16. A data processing system, comprising:
a processor; and
a memory coupled to the processor to store instructions, which when executed by the processor, cause the processor to perform operations for managing a deployment comprising data processing systems, the operations comprising:
obtaining a portion of log entries from a data processing system of the data processing systems;
making a first determination, based on matching the portion of the log entries to a portion of a directed acyclic graph, regarding whether the data processing system is likely to or has exhibited undesired operation, the directed acyclic graph indicating relationships between offending signatures associated with different types of undesired operation and log entry patterns, and the log entry patterns being problem contexts for the different types of undesired operation of the data processing system;
in a first instance of the first determination where the data processing system is likely to or has exhibited undesired operation:
identifying, based on the portion of the log entries, a problem context of the problem contexts;
identifying, based on the problem context, a root cause of the undesired operation;
identifying, based on the root cause, an action set to remediate the root cause of the undesired operation; and
performing the action set to manage an impact of the root cause to improve a likelihood of continued provisioning of computer implemented services by the data processing system.
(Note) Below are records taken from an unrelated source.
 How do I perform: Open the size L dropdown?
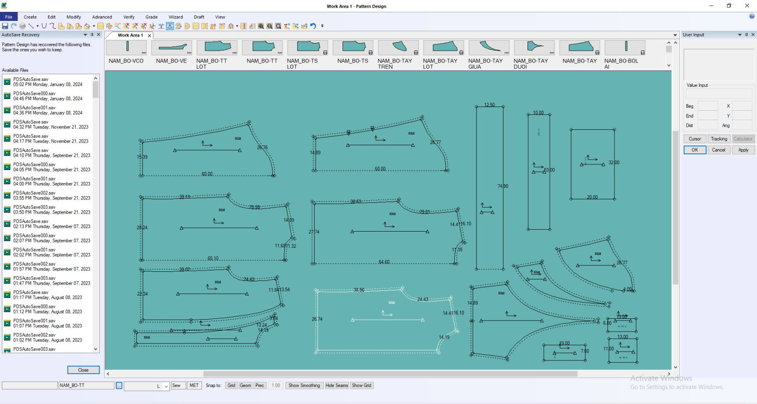pos(166,386)
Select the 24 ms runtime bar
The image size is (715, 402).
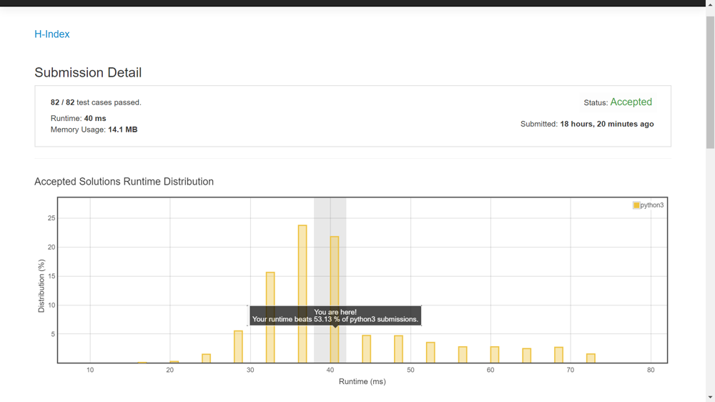coord(207,358)
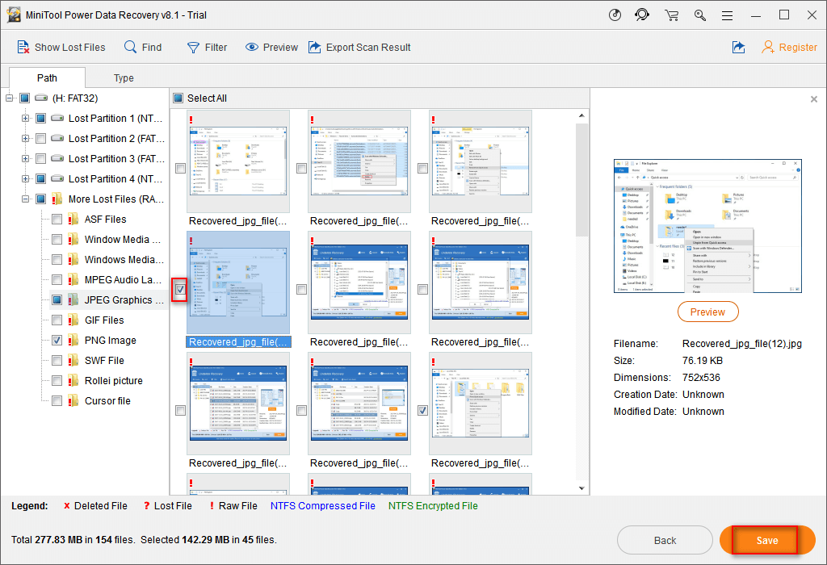Click the blue share icon beside Register
This screenshot has height=565, width=827.
(738, 47)
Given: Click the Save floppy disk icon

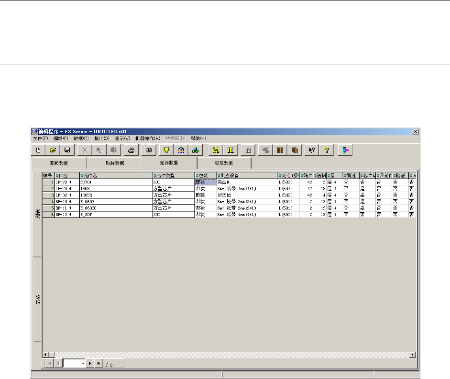Looking at the screenshot, I should [x=67, y=150].
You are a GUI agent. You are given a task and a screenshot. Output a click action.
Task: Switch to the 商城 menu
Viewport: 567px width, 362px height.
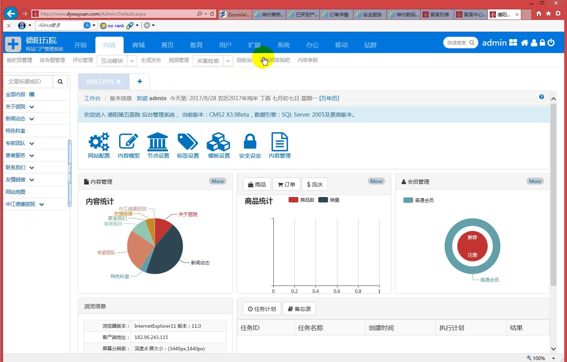[x=138, y=44]
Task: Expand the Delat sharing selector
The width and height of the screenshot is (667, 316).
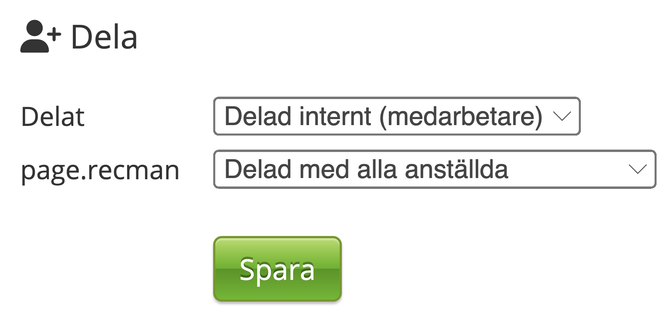Action: [x=396, y=116]
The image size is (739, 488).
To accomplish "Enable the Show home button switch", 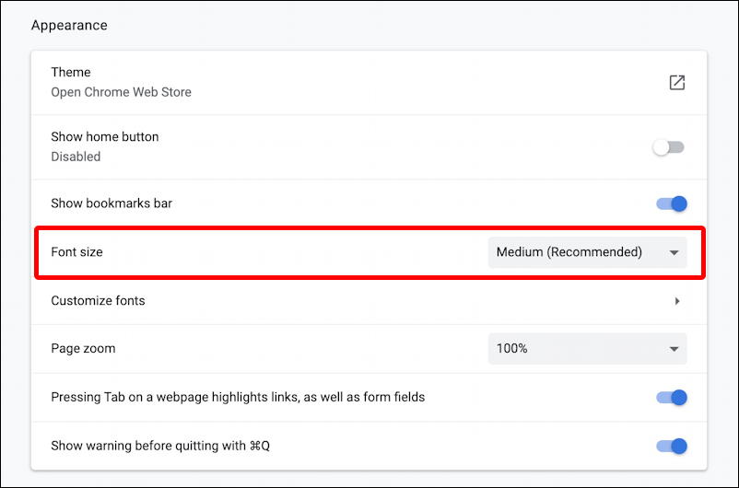I will (x=668, y=147).
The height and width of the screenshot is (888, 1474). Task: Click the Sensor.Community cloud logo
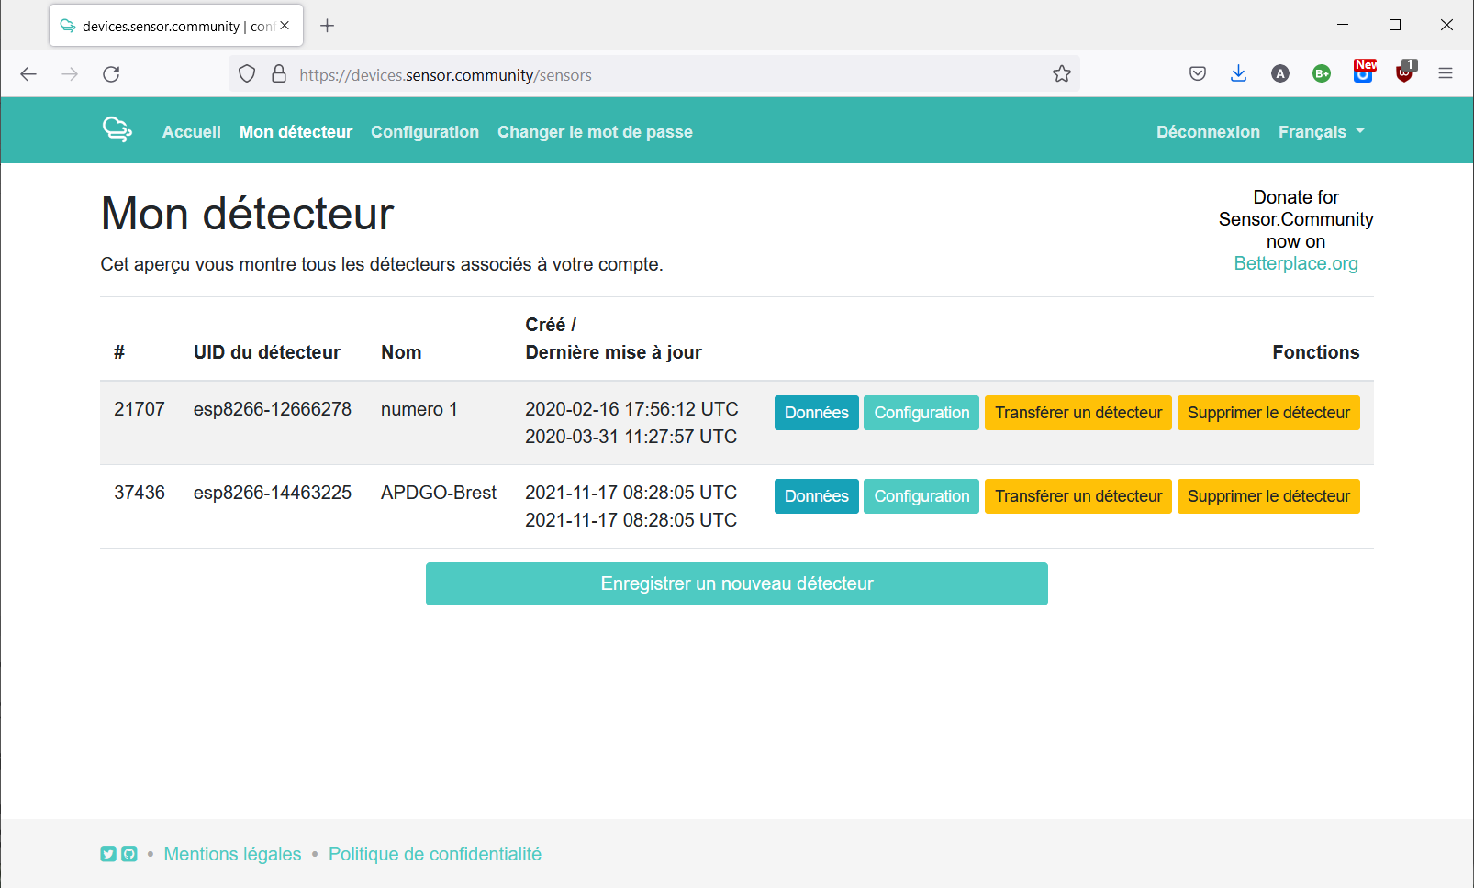coord(117,130)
17. The data processing system of claim 16, wherein making the first determination comprises:
obtaining a new log entry pattern from the portion of the log entries;
analyzing a first log entry pattern of the log entry patterns with respect to the new log entry pattern;
in a first of the analyzing where the first log entry pattern is found to effectively match the new log entry pattern:
concluding that the data processing system will exhibit or has exhibited a type of undesired operation associated with an offending signature of the offending signatures that is associated with the first log entry pattern;
in a second instance of the analyzing where the first log entry pattern is found to not effectively match the new log entry pattern:
proceeding to iteratively analyze the new log entry with respect to other log entry patterns of the log entry patterns to attempt to identify the effective match between the new log entry pattern and any of the other log entry patterns.
18. The data processing system of claim 17, wherein identifying the problem context of the problem contexts comprises:
identifying a path of nodes on the directed acyclic graph, a full path of the nodes having a set of nodes, the set of the nodes being assigned log entries, the log entries matching the first log entry pattern; and
obtaining correlation scores from the path of the nodes that are associated with the offending signature on the path of the nodes.
19. The data processing system of claim 17, wherein the directed acyclic graph comprises nodes and edges between nodes, the edges are defined based on a chronology ascribed to the nodes, and a node of the nodes being ascribed a log entry and a correlation score.
20. The data processing system of claim 19, wherein a correlation score is assigned to each node in the sets of the nodes in the directed acyclic graph and gives a measure of association between the log entry and the undesired operation.